Saturday, May 13, 2006

The Impossible Theatre

It's true. Theatre is always in crisis. We cycle.

"For some young artists there is wish-fulfillment in what we trust is only a fantasy. God is dead! says Nietzsche--and to look at their canvases or their sculpture, you feel them celebrating the triumph of Vegetation. When, as I do, you feel like punching them in the face on behalf of civilization, you are stopped by the fact that such art--the collage, the frottage, the sound blocks, the combine-painting, the Happenings, the whole iconography of feces, fetus, and demolition--is among the most formidable we have. The arms of Venus are mutilated still.

But in the American theater you'd barely know it, except by default."
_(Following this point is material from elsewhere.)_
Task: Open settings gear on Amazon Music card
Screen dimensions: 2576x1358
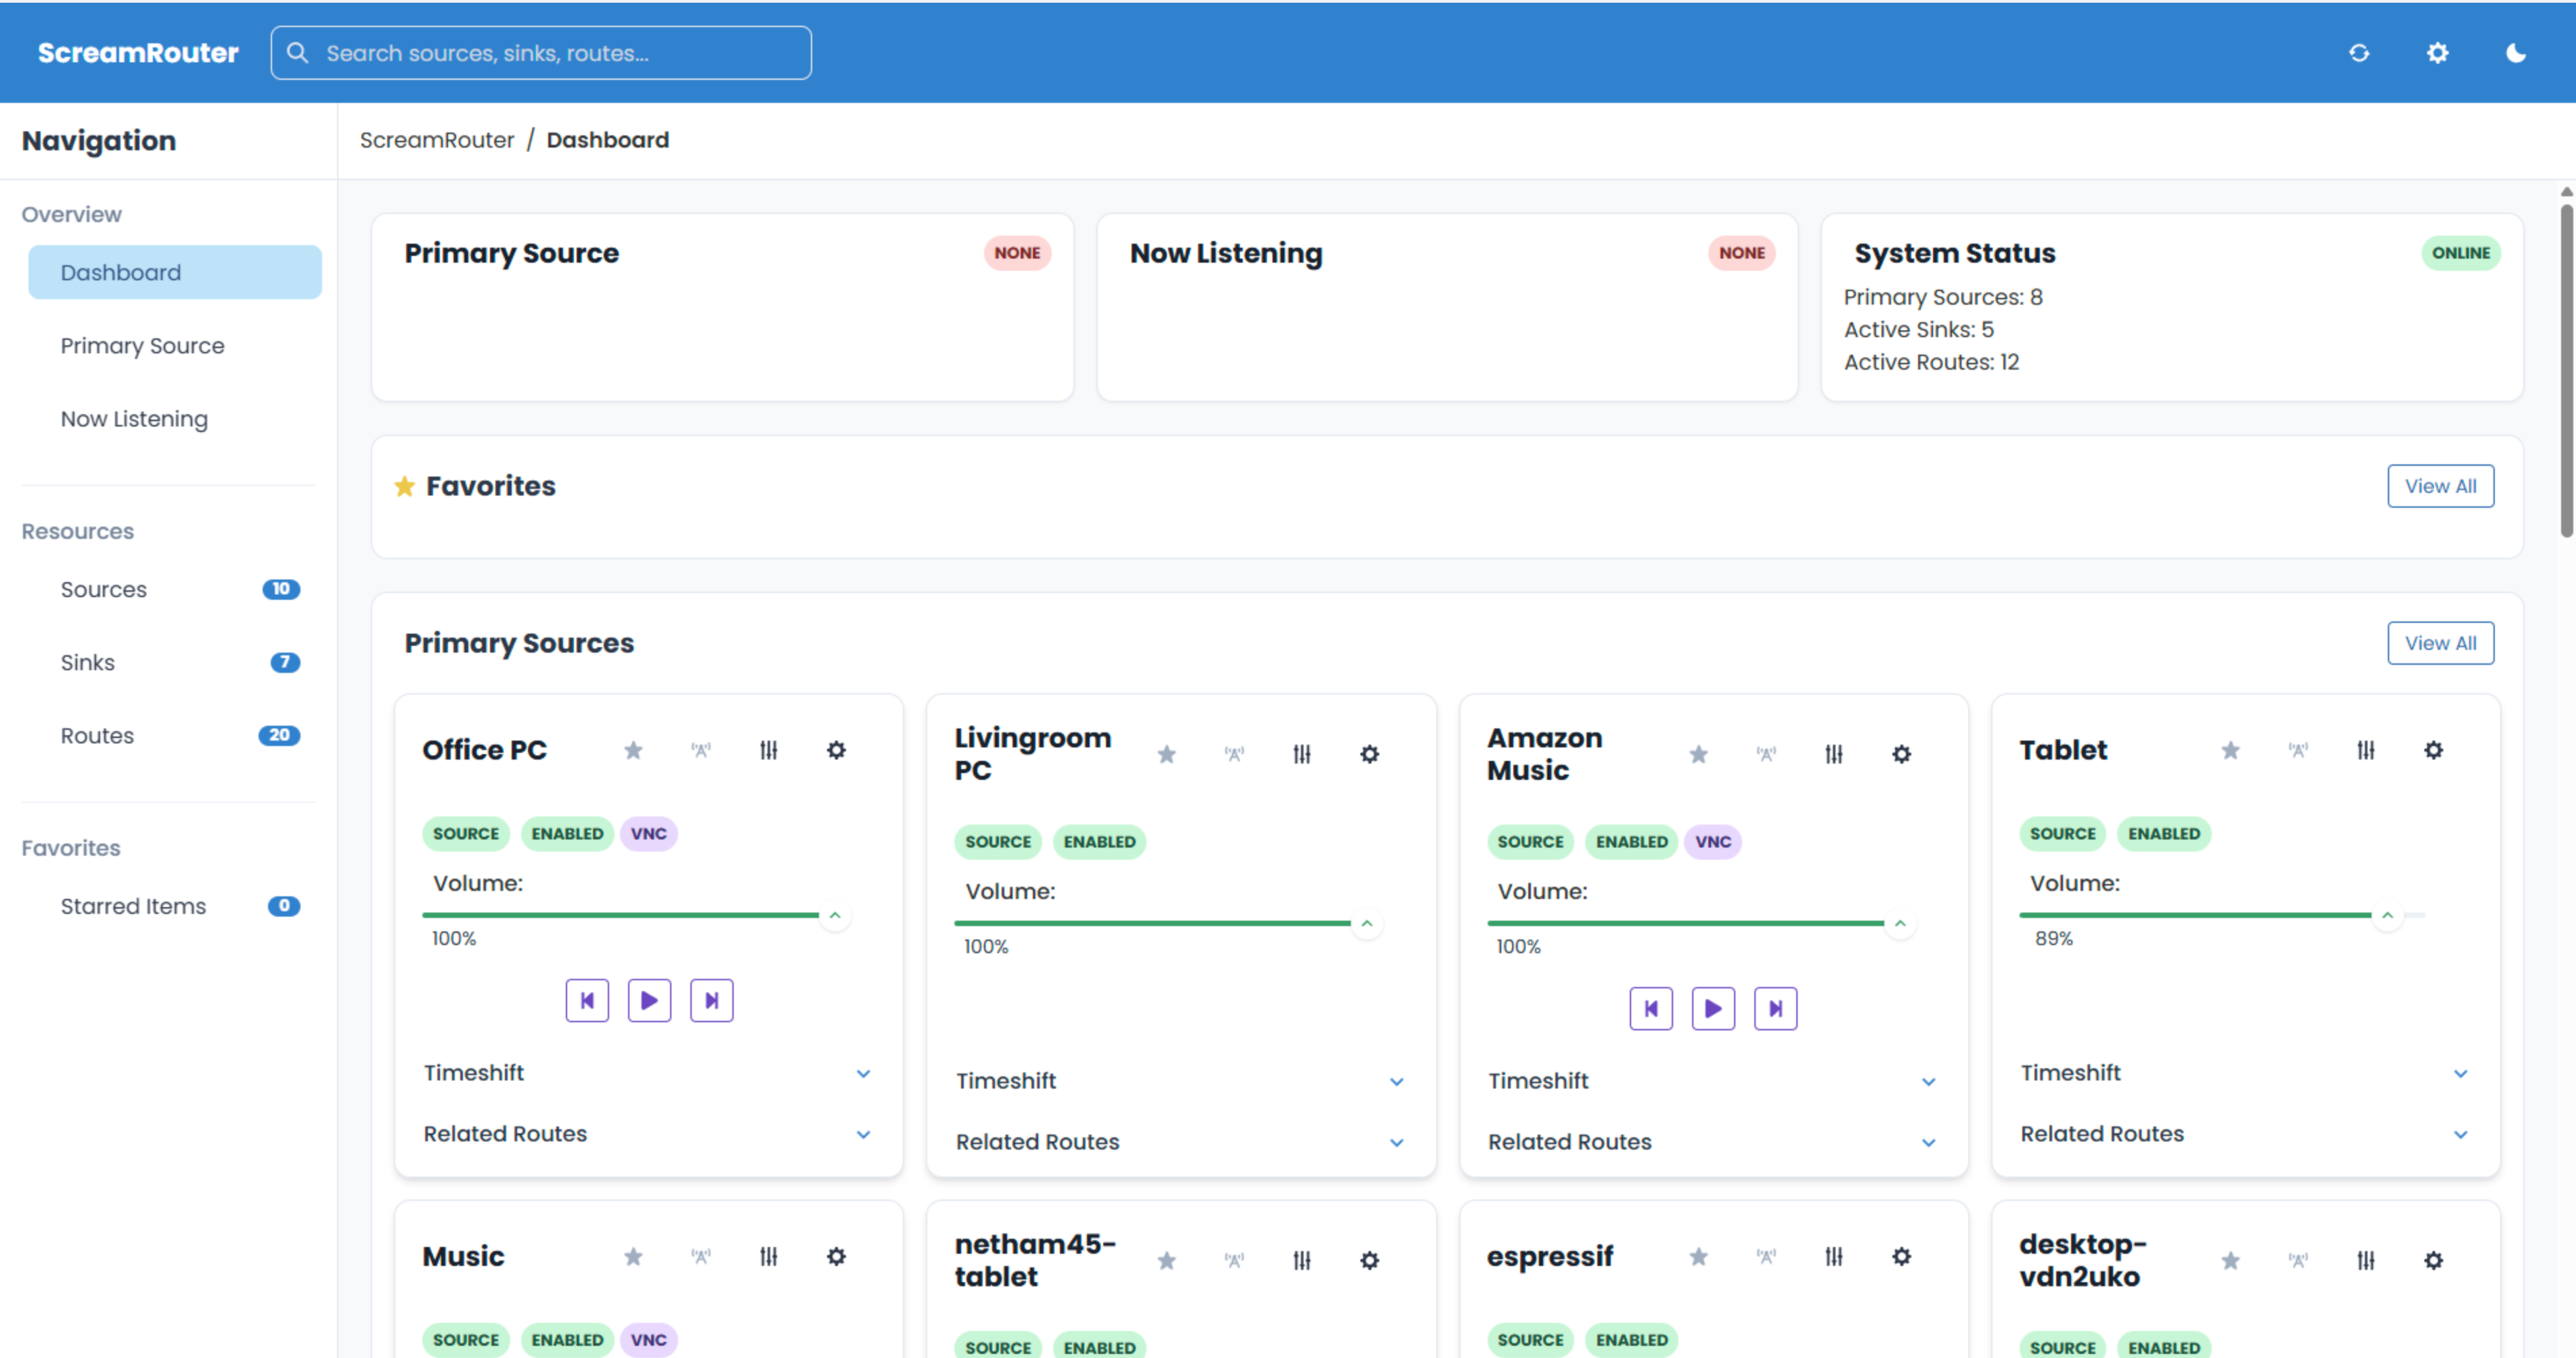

"...As for the theater, where we have so long settled for next to nothing, it would seem the best way to start a revolution in the consciousness of modern man is to do what you can to start a revolution in the consciousness of people whose ears you may have. I am speaking not merely of readers, of audiences, but primarily of workers, those who must do the job. In the profession itself the human waste is incredible, as are the self-delusions, the dodges, the exacerbations of the rat race."

(Herbert Blau, 1964)

This is why we will continue to read Boal, Artaud, and Brook. It is a revolution that must not have an ending.

1 Comments:

Anonymous Anonymous said...

But you're right about the cycles. The problem is that so many of the people you mention have been so marginalized, academicized, that artists who follow these theorists turn forever inside and never turn it out to the world again. The career is the pool into which Narcissus falls, these days, falling inward to the self instead of outwards where they might confront and commune with the Other. The revolt is always against the quotidian world, which we will always have with us, and which constitutes our unrecognized suffering.